- **TASK DIRECTIONS**
Wherever a line of the records contains "user", copy that line.

BEGIN INFORMATION PROVIDED

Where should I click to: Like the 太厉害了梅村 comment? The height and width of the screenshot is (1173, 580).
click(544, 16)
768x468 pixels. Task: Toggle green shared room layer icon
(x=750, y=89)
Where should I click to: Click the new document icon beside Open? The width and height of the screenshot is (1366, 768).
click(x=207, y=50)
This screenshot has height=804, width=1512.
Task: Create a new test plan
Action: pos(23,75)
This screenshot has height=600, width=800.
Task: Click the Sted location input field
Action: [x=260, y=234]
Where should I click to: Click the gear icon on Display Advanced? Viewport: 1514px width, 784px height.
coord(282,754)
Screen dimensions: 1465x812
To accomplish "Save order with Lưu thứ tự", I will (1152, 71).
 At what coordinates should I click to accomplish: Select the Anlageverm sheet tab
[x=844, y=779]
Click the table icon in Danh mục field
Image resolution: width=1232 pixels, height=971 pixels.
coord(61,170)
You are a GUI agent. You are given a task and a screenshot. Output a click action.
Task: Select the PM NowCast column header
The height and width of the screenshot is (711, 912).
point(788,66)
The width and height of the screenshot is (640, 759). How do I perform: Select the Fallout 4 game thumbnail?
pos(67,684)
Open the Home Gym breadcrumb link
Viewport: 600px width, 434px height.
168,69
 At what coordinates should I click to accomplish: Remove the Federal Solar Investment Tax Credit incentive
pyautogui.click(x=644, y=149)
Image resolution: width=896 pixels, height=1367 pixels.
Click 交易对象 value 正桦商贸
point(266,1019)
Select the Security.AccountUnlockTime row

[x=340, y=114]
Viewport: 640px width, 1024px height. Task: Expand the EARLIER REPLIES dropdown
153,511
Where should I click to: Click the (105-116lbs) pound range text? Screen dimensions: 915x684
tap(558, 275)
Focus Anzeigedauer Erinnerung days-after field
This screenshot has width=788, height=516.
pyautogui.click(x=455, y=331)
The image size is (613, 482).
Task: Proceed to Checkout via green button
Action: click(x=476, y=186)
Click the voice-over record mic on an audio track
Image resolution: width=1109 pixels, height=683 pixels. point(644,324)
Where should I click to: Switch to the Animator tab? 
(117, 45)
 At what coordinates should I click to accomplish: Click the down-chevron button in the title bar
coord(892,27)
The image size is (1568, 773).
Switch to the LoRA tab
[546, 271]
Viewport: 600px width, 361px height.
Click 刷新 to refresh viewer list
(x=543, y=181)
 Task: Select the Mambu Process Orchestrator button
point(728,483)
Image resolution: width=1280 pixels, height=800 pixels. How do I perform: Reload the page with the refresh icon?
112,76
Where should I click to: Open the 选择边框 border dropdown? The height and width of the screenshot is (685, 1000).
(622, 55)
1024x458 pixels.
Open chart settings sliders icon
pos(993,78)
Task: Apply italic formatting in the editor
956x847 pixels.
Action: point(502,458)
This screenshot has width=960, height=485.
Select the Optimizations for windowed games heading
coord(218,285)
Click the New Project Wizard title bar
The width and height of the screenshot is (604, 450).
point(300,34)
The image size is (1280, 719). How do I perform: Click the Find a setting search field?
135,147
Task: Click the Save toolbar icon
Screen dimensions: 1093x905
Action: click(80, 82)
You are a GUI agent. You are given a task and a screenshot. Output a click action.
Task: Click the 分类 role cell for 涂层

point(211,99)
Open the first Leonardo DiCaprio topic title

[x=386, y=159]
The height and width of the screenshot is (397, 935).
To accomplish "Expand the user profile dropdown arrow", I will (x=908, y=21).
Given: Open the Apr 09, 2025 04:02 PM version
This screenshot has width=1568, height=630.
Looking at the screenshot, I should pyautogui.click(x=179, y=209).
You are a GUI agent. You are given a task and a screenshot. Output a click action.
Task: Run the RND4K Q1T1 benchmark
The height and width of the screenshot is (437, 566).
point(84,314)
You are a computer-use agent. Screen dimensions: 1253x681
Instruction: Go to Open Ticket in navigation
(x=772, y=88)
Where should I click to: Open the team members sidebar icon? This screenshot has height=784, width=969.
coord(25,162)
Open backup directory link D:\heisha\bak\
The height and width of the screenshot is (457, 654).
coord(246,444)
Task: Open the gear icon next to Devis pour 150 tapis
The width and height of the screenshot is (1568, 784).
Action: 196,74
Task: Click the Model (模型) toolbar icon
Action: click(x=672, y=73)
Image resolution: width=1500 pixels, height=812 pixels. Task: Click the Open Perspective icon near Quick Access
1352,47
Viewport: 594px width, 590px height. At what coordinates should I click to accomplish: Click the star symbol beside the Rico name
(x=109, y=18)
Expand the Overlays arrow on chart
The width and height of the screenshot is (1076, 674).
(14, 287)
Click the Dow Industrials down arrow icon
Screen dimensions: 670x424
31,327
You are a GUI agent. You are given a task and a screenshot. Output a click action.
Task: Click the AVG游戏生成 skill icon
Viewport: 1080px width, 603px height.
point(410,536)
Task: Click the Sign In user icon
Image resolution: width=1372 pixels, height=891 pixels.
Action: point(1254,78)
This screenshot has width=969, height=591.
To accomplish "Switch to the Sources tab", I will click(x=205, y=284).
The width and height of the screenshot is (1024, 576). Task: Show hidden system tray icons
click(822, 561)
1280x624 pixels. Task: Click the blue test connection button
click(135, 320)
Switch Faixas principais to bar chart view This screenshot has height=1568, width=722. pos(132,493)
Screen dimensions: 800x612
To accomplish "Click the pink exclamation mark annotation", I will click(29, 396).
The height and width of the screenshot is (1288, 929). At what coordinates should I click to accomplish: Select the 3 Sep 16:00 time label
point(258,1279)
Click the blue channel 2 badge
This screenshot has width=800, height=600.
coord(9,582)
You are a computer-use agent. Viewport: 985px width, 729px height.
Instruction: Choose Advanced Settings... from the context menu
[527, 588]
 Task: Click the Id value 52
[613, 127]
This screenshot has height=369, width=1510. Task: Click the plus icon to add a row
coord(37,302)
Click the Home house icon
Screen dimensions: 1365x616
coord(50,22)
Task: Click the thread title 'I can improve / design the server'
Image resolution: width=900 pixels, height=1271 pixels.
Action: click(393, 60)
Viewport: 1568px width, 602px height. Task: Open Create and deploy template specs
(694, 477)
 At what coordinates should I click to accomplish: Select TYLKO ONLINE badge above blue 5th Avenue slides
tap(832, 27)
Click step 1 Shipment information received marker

END INFORMATION PROVIDED

- **OUTPUT OF THE TASK**
To accomplish "Expand the user profile dropdown arrow", I will (x=908, y=21).
Task: Click the Sign In user icon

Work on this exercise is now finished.